I was asked:
How do you work with someone who can identify metaphors for their desired outcomes and develop them in rich detail but later dismisses them as only fantasy?
At one level, of course they are fantasies, but then so is everything we imagine, and that includes everything we think about the future. The question is not whether metaphors are fantasies or not, the question is: To what use can they be put? What would the client like to do with the metaphors they develop? Do they want to dismiss them? If not, what would they like to do with them?
Musing about their pattern, I wonder:
- How do they imagine the future without fantasising?
- How do they know the difference between fantasy and whatever-is-not fantasy?
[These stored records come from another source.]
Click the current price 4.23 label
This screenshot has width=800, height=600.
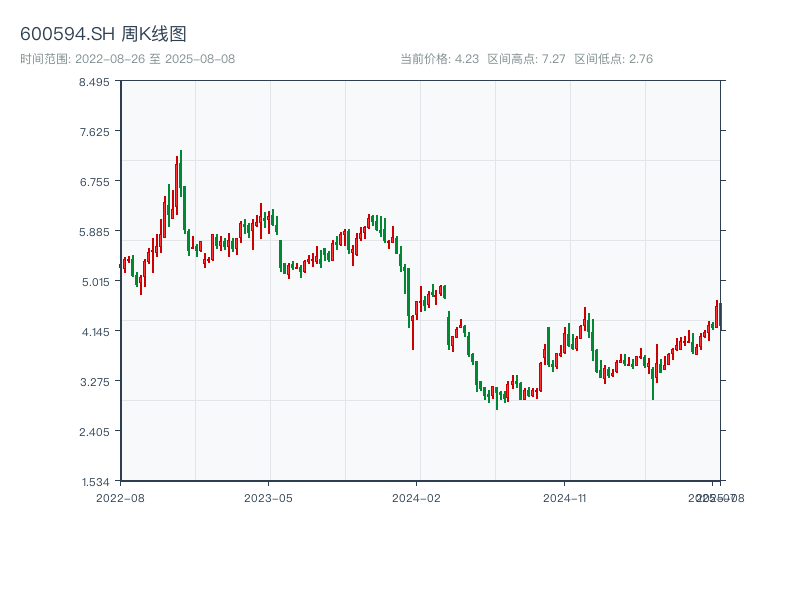(x=440, y=59)
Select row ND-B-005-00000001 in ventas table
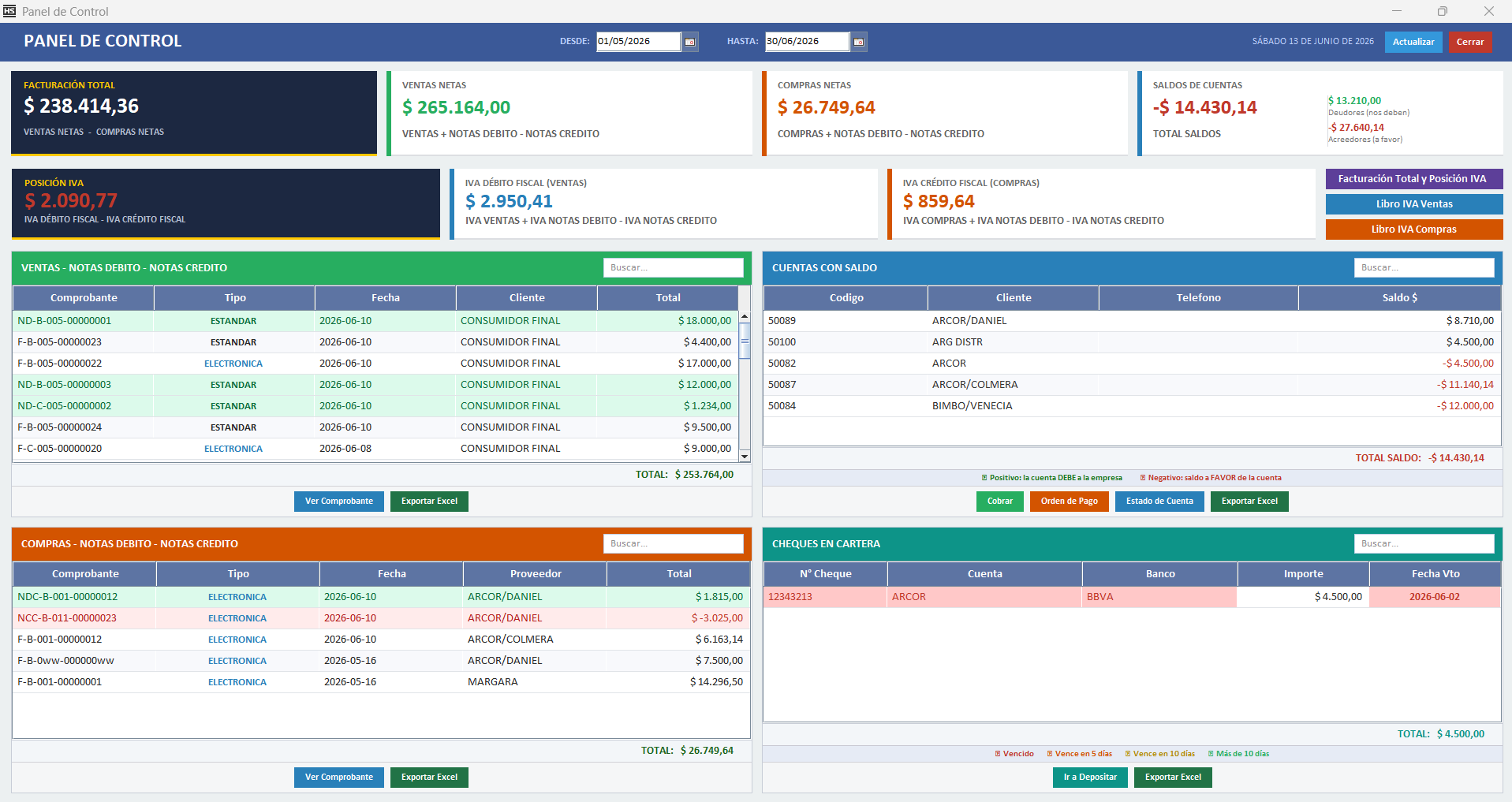Screen dimensions: 1512x802 375,321
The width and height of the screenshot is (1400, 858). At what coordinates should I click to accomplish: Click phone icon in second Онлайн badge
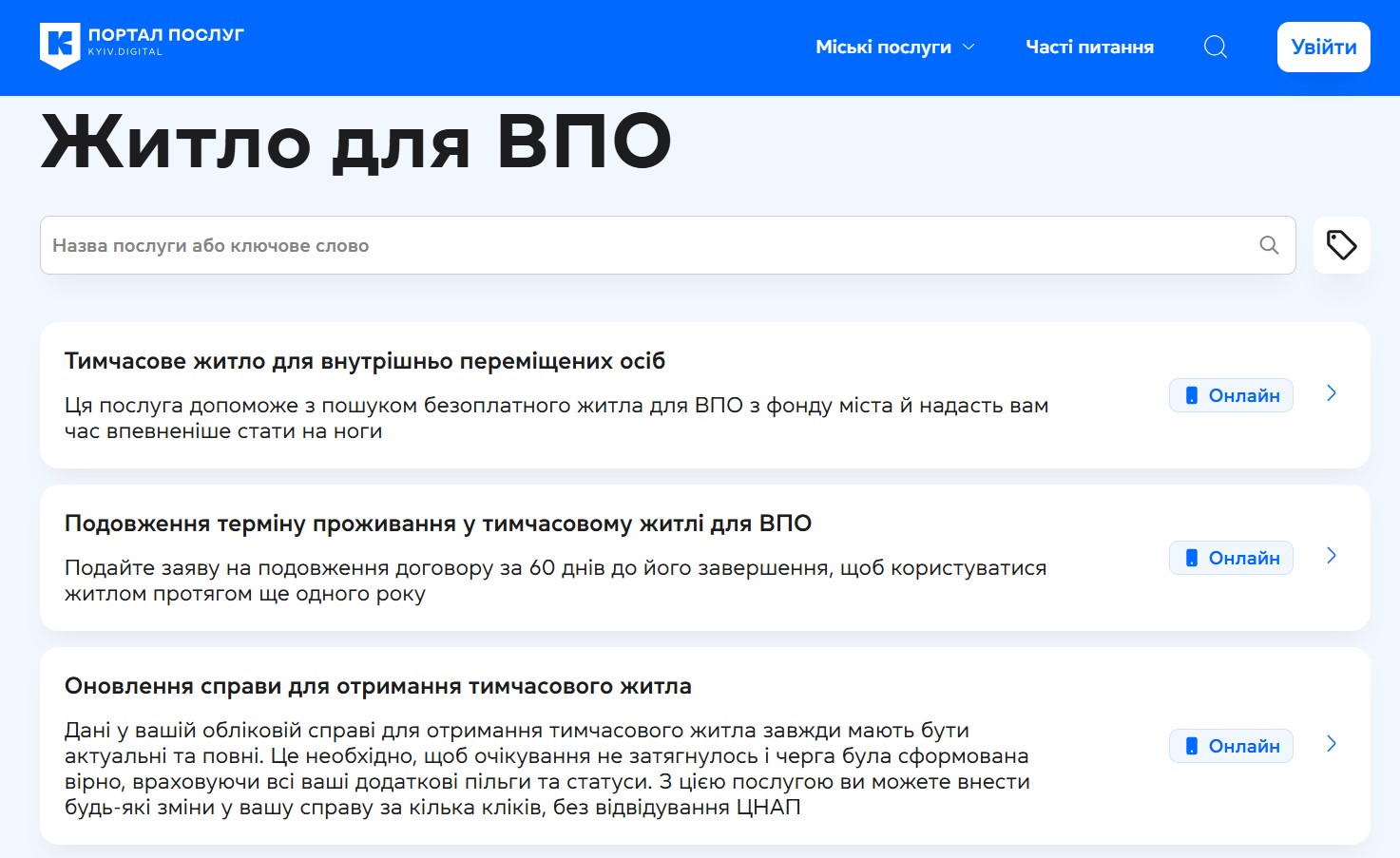click(1191, 558)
- How have they changed before, and did it involve dismissing?
- How does dismissing the metaphors serve them?
- If they maintain it doesn’t, what do they get from doing something that they know does not serve them?
- And what would they like to have happen that takes account of the whatever dismissing does for them?
And what needs to happen for them to learn from and make use of their ‘natural’ tendency to dismiss?
Working with this kind of pattern will likely be an iterative process. Each time they find a way to not learn from and make use of what happens in the sessions, can itself become the focus of the next session. And if necessary, how they are not learning from their not learning can be a starting point at a new level.
One of your key roles is to ensure that any learnings from previous sessions are kept in awareness – otherwise metaphors like ‘going round in circles’ and ‘starting from scratch’, and ‘two steps forward, three steps back’ will become apt descriptions for the process.
And watch out for a switch to deciding there is a need to make a major change right now, since not succeeding at that will give them good reason to dismiss something that might succeed in the future. In such cases, small is beautiful since, at this stage, it is not about the scale of the change, it is about the client learning the process of how to improve their life. Once that happens the process by which they makes a small change can be used to make the next small change, and so on. This sets the iterative process going in a virtuous spiral.